Stored entries

>> start

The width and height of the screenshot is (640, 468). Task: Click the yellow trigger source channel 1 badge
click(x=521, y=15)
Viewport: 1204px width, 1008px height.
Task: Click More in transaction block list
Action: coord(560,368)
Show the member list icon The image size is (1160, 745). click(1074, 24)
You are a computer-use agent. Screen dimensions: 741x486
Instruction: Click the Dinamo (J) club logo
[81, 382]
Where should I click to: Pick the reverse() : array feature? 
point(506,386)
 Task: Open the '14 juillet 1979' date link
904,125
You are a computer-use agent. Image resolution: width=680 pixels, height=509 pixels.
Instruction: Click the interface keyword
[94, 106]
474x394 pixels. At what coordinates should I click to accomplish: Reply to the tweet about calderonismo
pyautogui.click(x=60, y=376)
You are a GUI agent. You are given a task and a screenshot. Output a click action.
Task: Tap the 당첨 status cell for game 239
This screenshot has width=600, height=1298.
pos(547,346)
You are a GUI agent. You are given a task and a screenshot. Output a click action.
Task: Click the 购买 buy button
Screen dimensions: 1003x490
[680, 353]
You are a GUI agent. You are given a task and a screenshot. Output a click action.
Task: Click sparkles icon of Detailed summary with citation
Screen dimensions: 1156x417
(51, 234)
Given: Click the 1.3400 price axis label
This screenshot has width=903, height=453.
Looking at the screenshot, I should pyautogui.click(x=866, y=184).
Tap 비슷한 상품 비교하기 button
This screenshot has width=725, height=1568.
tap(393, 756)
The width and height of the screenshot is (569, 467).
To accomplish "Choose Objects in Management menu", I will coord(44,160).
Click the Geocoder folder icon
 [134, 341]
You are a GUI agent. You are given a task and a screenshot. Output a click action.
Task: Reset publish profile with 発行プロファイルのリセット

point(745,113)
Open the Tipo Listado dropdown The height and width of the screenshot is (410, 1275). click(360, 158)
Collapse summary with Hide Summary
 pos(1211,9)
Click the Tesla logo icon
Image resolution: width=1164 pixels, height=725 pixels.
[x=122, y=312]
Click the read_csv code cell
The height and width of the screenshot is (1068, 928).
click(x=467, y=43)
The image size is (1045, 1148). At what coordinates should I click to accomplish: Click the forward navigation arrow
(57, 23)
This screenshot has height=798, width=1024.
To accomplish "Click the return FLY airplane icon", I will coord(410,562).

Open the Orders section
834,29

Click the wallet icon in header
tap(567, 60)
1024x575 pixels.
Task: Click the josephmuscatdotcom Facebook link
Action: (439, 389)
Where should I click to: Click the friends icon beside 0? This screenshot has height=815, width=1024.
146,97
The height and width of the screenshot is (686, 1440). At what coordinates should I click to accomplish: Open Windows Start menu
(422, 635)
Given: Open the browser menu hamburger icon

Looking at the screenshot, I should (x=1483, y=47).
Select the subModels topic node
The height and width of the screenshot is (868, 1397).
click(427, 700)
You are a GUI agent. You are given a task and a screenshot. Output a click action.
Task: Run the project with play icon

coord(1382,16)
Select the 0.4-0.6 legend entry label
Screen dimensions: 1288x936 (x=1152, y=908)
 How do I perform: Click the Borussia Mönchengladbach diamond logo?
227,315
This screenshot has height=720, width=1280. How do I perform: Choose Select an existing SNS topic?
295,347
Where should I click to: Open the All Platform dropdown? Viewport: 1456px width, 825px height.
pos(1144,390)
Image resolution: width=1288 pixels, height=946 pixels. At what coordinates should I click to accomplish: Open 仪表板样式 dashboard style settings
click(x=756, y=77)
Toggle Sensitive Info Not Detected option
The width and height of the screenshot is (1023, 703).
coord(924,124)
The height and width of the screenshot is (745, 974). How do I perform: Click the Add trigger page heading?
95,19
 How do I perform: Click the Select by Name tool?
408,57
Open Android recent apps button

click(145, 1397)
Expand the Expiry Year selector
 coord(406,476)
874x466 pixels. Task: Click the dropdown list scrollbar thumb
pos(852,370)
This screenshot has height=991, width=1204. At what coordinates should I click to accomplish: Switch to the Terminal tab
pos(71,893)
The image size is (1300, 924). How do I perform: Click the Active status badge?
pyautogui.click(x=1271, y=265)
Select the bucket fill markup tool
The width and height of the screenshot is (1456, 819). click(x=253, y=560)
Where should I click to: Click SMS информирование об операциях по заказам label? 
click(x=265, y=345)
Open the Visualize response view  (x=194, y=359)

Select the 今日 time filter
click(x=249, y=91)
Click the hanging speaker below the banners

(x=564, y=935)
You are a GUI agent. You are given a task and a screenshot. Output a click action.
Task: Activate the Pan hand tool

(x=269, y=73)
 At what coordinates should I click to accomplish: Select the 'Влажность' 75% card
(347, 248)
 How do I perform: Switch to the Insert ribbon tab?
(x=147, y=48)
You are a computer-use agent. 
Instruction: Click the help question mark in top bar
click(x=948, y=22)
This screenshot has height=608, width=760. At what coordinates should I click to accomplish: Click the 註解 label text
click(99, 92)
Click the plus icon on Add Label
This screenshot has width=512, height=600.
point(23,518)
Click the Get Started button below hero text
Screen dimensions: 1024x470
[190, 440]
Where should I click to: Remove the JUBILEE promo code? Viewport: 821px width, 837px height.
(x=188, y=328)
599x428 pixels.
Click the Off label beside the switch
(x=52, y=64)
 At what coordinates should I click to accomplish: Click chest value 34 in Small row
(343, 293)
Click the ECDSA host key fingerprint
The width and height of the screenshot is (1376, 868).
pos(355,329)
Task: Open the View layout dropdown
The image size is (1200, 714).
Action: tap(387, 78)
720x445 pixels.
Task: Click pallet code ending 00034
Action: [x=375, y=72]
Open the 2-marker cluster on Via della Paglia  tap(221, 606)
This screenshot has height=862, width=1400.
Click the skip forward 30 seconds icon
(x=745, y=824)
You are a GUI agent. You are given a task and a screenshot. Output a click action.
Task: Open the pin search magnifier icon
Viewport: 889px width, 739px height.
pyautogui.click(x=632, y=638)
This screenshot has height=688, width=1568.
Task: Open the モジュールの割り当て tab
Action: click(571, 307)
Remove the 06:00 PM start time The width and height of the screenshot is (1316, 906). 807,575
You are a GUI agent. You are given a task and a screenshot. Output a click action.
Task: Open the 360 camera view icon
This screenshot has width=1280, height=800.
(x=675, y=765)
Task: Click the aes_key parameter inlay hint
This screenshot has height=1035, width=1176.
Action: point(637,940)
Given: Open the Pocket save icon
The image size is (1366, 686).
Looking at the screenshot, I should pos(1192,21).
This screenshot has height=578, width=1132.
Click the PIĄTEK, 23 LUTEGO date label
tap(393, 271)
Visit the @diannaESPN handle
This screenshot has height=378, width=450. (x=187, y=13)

>> end

## Work to do
Please copy out again, unchanged, the lines from the one containing "Select the bucket fill markup tool" up to and including the one containing "(x=745, y=824)".

## Output for this task
Select the bucket fill markup tool
The width and height of the screenshot is (1456, 819). click(x=253, y=560)
Where should I click to: Click SMS информирование об операциях по заказам label? 
click(x=265, y=345)
Open the Visualize response view  (x=194, y=359)

Select the 今日 time filter
click(x=249, y=91)
Click the hanging speaker below the banners

(x=564, y=935)
You are a GUI agent. You are given a task and a screenshot. Output a click action.
Task: Activate the Pan hand tool

(x=269, y=73)
 At what coordinates should I click to accomplish: Select the 'Влажность' 75% card
(347, 248)
 How do I perform: Switch to the Insert ribbon tab?
(x=147, y=48)
You are a computer-use agent. 
Instruction: Click the help question mark in top bar
click(x=948, y=22)
This screenshot has height=608, width=760. At what coordinates should I click to accomplish: Click the 註解 label text
click(99, 92)
Click the plus icon on Add Label
This screenshot has width=512, height=600.
point(23,518)
Click the Get Started button below hero text
Screen dimensions: 1024x470
[190, 440]
Where should I click to: Remove the JUBILEE promo code? Viewport: 821px width, 837px height.
(x=188, y=328)
599x428 pixels.
Click the Off label beside the switch
(x=52, y=64)
 At what coordinates should I click to accomplish: Click chest value 34 in Small row
(343, 293)
Click the ECDSA host key fingerprint
The width and height of the screenshot is (1376, 868).
pos(355,329)
Task: Open the View layout dropdown
The image size is (1200, 714).
Action: tap(387, 78)
720x445 pixels.
Task: Click pallet code ending 00034
Action: [x=375, y=72]
Open the 2-marker cluster on Via della Paglia  tap(221, 606)
This screenshot has height=862, width=1400.
Click the skip forward 30 seconds icon
(x=745, y=824)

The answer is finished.